▶ _Exercise_: When you reach the line containing "This screenshot has width=2161, height=872." in the entries below, start writing out each line exactly, and stop after the line containing "Click the Sun glyph in the 01:59 am aspect".

▶ _Study material_:
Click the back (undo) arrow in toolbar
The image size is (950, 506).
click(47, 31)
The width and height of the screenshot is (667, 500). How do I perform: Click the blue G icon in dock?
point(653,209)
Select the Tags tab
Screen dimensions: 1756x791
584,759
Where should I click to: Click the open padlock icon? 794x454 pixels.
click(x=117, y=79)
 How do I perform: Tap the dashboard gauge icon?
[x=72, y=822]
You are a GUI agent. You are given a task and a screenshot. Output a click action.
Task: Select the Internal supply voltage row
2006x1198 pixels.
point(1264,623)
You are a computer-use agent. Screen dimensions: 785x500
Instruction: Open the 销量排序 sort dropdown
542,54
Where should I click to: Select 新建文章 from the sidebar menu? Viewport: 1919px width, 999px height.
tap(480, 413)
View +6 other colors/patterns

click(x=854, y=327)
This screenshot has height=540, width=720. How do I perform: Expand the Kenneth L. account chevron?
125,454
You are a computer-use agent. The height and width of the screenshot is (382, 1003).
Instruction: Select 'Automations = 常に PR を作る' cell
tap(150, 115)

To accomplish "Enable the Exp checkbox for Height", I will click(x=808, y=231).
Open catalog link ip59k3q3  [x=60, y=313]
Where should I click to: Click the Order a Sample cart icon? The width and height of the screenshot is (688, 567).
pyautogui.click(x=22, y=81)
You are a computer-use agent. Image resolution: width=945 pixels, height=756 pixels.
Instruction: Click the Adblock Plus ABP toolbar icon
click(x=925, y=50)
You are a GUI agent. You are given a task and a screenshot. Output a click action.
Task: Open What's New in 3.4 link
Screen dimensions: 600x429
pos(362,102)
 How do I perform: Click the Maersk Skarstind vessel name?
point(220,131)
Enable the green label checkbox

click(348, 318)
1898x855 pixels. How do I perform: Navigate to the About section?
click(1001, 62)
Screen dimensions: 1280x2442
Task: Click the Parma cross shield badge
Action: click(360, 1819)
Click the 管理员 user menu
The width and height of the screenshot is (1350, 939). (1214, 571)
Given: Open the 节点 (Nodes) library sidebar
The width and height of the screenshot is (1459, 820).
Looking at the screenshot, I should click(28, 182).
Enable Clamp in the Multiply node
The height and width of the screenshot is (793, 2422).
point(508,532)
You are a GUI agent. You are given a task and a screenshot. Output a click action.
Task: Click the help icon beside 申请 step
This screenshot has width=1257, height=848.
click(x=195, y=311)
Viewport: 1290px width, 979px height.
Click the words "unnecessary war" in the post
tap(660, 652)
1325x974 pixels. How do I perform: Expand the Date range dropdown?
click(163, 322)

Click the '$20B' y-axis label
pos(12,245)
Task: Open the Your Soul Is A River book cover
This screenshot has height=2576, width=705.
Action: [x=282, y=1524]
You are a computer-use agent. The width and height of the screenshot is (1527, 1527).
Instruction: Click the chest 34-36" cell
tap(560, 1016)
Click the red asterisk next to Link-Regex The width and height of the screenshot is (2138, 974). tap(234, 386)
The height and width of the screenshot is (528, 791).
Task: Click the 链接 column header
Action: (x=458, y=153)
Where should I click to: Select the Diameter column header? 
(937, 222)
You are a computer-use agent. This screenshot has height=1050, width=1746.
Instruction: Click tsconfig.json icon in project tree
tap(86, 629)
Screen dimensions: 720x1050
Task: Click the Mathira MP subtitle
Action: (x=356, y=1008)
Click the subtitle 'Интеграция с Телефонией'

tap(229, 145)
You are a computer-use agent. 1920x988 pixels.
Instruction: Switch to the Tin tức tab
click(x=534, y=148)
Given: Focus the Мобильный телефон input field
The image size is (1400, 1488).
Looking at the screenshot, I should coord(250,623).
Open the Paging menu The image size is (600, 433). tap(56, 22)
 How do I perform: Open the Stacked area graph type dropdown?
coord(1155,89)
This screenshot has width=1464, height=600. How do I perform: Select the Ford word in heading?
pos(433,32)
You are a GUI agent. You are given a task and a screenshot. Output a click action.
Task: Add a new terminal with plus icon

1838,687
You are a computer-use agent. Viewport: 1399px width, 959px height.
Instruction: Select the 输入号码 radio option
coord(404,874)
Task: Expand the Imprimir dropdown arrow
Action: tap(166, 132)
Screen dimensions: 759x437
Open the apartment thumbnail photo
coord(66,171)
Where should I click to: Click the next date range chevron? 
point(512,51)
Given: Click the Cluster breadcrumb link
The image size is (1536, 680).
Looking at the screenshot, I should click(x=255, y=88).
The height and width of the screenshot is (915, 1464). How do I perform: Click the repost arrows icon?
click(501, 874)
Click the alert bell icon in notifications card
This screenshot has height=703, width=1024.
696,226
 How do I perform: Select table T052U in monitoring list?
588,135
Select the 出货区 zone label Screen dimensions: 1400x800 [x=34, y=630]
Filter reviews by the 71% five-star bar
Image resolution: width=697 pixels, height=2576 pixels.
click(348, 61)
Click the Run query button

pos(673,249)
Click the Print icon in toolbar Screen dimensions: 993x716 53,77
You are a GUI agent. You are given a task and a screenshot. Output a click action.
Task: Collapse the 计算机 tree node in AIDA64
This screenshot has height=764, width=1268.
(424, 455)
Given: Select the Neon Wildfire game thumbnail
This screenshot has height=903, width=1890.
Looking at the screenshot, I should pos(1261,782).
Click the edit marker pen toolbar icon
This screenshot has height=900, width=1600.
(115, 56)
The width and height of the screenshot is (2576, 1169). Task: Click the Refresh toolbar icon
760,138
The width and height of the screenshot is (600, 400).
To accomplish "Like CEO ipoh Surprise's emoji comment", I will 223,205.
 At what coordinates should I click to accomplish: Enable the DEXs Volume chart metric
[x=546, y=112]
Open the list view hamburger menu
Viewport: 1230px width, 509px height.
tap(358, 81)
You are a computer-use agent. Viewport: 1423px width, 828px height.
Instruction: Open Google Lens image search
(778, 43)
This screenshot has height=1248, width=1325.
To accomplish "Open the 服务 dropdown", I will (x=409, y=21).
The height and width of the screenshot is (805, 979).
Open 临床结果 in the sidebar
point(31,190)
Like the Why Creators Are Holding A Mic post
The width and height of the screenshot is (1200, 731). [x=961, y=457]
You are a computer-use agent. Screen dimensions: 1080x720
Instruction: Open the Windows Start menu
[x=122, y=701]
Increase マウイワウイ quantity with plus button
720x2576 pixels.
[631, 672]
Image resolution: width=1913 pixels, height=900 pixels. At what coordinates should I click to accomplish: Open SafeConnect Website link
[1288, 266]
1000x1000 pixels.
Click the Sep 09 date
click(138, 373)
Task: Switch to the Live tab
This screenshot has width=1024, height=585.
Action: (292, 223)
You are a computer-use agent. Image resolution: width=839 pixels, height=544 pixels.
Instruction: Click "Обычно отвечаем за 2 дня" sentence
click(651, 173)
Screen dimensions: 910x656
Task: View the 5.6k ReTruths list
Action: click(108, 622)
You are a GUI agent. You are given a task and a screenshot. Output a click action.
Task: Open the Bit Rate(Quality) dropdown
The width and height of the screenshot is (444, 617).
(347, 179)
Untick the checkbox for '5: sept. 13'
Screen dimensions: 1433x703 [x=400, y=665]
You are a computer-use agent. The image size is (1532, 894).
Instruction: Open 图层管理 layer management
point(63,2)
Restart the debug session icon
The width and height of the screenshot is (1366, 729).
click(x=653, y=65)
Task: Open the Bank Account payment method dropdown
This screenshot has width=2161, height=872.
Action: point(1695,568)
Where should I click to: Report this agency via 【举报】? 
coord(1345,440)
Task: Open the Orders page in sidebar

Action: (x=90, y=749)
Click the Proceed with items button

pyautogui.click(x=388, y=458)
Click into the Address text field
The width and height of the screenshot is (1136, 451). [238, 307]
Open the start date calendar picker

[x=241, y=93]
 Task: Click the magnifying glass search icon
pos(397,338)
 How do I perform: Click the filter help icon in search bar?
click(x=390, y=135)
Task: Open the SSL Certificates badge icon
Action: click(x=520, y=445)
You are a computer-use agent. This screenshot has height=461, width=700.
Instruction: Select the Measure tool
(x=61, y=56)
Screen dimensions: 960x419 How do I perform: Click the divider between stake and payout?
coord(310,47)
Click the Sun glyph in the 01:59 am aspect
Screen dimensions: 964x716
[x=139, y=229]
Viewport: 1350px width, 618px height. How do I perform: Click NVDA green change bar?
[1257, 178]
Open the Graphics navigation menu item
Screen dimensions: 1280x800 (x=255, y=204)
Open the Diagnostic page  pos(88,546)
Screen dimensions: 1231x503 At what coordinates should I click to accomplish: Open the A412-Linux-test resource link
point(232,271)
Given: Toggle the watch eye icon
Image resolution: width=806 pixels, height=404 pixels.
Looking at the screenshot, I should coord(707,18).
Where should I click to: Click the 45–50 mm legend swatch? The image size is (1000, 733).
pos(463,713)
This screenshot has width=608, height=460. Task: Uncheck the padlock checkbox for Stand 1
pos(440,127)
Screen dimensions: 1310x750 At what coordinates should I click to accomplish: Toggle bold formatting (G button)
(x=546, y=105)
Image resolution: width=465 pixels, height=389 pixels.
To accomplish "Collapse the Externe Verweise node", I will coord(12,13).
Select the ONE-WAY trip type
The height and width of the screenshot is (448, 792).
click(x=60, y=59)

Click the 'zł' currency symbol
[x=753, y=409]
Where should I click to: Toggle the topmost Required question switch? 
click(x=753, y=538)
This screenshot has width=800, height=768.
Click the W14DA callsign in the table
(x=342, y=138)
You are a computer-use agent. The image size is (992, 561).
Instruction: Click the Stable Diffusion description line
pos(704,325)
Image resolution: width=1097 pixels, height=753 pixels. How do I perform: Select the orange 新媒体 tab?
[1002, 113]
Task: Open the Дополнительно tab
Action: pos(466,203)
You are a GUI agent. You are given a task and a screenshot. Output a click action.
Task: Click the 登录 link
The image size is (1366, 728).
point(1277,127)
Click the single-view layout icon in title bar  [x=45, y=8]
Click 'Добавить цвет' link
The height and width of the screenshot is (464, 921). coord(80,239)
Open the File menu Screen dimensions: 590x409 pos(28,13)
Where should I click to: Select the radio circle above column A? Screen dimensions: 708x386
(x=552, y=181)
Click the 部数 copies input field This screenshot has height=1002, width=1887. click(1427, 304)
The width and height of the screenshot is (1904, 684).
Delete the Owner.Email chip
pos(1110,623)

▶ _Written solution_:
This screenshot has width=2161, height=872.
Action: point(1695,568)
Where should I click to: Report this agency via 【举报】? 
coord(1345,440)
Task: Open the Orders page in sidebar

Action: (x=90, y=749)
Click the Proceed with items button

pyautogui.click(x=388, y=458)
Click into the Address text field
The width and height of the screenshot is (1136, 451). [238, 307]
Open the start date calendar picker

[x=241, y=93]
 Task: Click the magnifying glass search icon
pos(397,338)
 How do I perform: Click the filter help icon in search bar?
click(x=390, y=135)
Task: Open the SSL Certificates badge icon
Action: click(x=520, y=445)
You are a computer-use agent. This screenshot has height=461, width=700.
Instruction: Select the Measure tool
(x=61, y=56)
Screen dimensions: 960x419 How do I perform: Click the divider between stake and payout?
coord(310,47)
Click the Sun glyph in the 01:59 am aspect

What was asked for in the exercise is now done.